Mutualising debt has always been a red line for Germany, the Netherlands, Finland and Austria. But France, Italy, Spain and six other European Union countries have called for “a common debt instrument issued by a European institution” to fight the economic effects of the pandemic.
EU leaders failed on March 26 to agree a course of action and gave ministers two more weeks to work it out. Deputy finance ministers were to debate options on Wednesday and again on Monday and the finance ministers themselves are to hold a teleconference on April 7.
A compromise might emerge by early next week that is likely to include the following elements in a package:
1. BORROWING BY THE EURO ZONE BAILOUT FUND ESM
One of the main options. The European Stability Mechanism (ESM) is owned by euro zone governments, which are jointly responsible for the debt it issues to finance a government. The ESM could extend standby credit lines, worth up to 2% of GDP, to any euro zone country that asks for it.
The snag is that it would entail a debt sustainability assessment of the applicant – something highly-indebted Italy is loath to submit to – and carry some conditions, even if focused only on the pandemic. Italy and Spain want no conditions.
2. BORROWING BY THE EUROPEAN INVESTMENT BANK
An option the EU is considering. The EIB, the investment bank of the EU, is owned by EU governments. It finances all kinds of projects supported by the 27-nation bloc and could support companies hit by the epidemic. The EIB raises money by borrowing cheaply on the market thanks to its triple-A rating.
The bank has already offered to immediately deploy close to 40 billion euros of additional funding to soften the blow from the coronavirus. EIB head Werner Hoyer has also suggested that governments give the bank 25 billion euros in additional guarantees, which could then be used as leverage to mobilise 200 billion euros in additional financing to small and medium-sized companies. EU finance ministers – its owners – could also agree to increase the EIB’s capital to further boost lending.
3. BORROWING BY THE EUROPEAN COMMISSION
The European Commission, which also has a triple-A rating, can borrow on the market against the collateral of the EU budget.
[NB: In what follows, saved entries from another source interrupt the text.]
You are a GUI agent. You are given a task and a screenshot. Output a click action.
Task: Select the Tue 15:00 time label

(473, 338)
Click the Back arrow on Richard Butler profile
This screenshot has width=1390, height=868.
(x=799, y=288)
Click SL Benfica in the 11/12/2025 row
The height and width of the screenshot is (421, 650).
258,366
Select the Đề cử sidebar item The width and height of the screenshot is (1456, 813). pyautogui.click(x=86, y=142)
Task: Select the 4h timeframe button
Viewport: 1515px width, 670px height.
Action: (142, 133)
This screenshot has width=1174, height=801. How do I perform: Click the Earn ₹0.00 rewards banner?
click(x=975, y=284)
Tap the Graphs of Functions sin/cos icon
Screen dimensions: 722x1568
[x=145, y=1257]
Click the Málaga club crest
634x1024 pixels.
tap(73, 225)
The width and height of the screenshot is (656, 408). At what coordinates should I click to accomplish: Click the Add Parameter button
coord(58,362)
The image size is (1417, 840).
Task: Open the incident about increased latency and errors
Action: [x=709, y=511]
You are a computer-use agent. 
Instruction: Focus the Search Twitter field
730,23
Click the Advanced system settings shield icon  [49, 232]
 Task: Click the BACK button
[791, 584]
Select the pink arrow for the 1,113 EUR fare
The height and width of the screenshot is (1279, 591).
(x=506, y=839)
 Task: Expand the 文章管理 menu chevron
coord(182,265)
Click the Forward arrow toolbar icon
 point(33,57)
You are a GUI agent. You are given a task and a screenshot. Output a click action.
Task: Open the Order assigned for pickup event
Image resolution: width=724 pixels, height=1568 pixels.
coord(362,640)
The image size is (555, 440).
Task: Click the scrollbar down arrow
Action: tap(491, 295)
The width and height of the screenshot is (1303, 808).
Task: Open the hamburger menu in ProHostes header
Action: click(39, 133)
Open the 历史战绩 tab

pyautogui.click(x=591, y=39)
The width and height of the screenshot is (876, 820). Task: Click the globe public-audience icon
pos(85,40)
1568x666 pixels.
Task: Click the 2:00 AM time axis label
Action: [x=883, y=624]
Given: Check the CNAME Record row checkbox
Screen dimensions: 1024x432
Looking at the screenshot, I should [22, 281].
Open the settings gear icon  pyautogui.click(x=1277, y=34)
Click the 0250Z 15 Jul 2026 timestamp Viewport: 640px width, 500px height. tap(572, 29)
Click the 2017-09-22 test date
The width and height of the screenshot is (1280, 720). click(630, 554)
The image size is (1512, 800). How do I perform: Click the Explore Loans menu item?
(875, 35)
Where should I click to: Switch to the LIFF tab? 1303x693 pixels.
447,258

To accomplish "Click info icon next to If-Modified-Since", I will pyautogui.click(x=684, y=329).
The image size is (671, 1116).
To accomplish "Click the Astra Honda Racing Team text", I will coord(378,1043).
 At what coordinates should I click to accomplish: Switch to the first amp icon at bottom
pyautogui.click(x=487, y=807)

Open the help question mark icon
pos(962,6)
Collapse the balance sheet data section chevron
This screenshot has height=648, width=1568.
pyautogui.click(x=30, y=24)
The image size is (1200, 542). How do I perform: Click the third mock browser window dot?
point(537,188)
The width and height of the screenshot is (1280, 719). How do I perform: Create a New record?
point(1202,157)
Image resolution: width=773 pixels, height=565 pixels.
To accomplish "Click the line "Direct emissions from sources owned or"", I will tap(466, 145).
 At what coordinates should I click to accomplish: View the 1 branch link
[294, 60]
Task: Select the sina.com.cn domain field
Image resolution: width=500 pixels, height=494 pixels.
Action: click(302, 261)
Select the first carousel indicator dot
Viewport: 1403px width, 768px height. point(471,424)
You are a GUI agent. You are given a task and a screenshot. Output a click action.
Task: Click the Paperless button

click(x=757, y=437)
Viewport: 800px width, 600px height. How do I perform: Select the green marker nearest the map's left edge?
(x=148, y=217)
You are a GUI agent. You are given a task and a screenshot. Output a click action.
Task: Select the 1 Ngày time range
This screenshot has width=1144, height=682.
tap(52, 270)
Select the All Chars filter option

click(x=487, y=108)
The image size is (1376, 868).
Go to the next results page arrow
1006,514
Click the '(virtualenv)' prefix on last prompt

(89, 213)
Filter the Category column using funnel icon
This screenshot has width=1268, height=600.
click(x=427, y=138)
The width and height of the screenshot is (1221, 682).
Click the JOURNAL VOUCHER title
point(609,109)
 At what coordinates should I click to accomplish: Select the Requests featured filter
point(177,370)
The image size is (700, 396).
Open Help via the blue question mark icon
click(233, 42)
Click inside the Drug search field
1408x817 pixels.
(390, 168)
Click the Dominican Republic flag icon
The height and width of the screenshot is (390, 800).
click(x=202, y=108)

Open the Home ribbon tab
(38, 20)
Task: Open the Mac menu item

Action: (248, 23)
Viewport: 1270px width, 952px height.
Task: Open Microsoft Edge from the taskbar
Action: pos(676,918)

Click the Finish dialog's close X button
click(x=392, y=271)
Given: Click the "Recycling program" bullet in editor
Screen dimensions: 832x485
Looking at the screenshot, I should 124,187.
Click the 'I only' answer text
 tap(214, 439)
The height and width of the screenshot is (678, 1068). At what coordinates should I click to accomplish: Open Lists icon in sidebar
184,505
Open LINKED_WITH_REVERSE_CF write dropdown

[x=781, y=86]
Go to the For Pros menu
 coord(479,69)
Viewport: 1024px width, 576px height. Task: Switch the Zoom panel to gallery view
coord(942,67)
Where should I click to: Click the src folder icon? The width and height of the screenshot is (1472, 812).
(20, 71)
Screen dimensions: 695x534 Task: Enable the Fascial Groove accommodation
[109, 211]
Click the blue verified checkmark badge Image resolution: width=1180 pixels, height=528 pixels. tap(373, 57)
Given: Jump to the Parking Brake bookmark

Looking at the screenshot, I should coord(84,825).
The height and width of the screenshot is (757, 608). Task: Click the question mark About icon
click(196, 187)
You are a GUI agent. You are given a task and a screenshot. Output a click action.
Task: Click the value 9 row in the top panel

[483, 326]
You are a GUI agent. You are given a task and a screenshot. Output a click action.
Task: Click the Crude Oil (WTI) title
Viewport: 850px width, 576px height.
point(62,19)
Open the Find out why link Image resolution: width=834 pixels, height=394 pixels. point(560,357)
It did so to raise 60 billion euros for the European Financial Stabilisation Mechanism (EFSM) – an emergency fund created in 2010 when the sovereign debt crisis started.
The Commission could use its borrowing ability again to fund a short-time work scheme, modelled on the German “Kurzarbeit” (short-term work) plan, if it gets the go-ahead from EU governments.
4. SHORT-TERM WORK SCHEME
The European Commission proposed on Wednesday a short-time working scheme to encourage employers to cut workers’ hours rather than their jobs as coronavirus contagion takes its toll on the economy. This could be worth 100 billion euros in borrowing by the European Commission, guaranteed by all EU countries – a form of common debt instrument issued by an EU institution.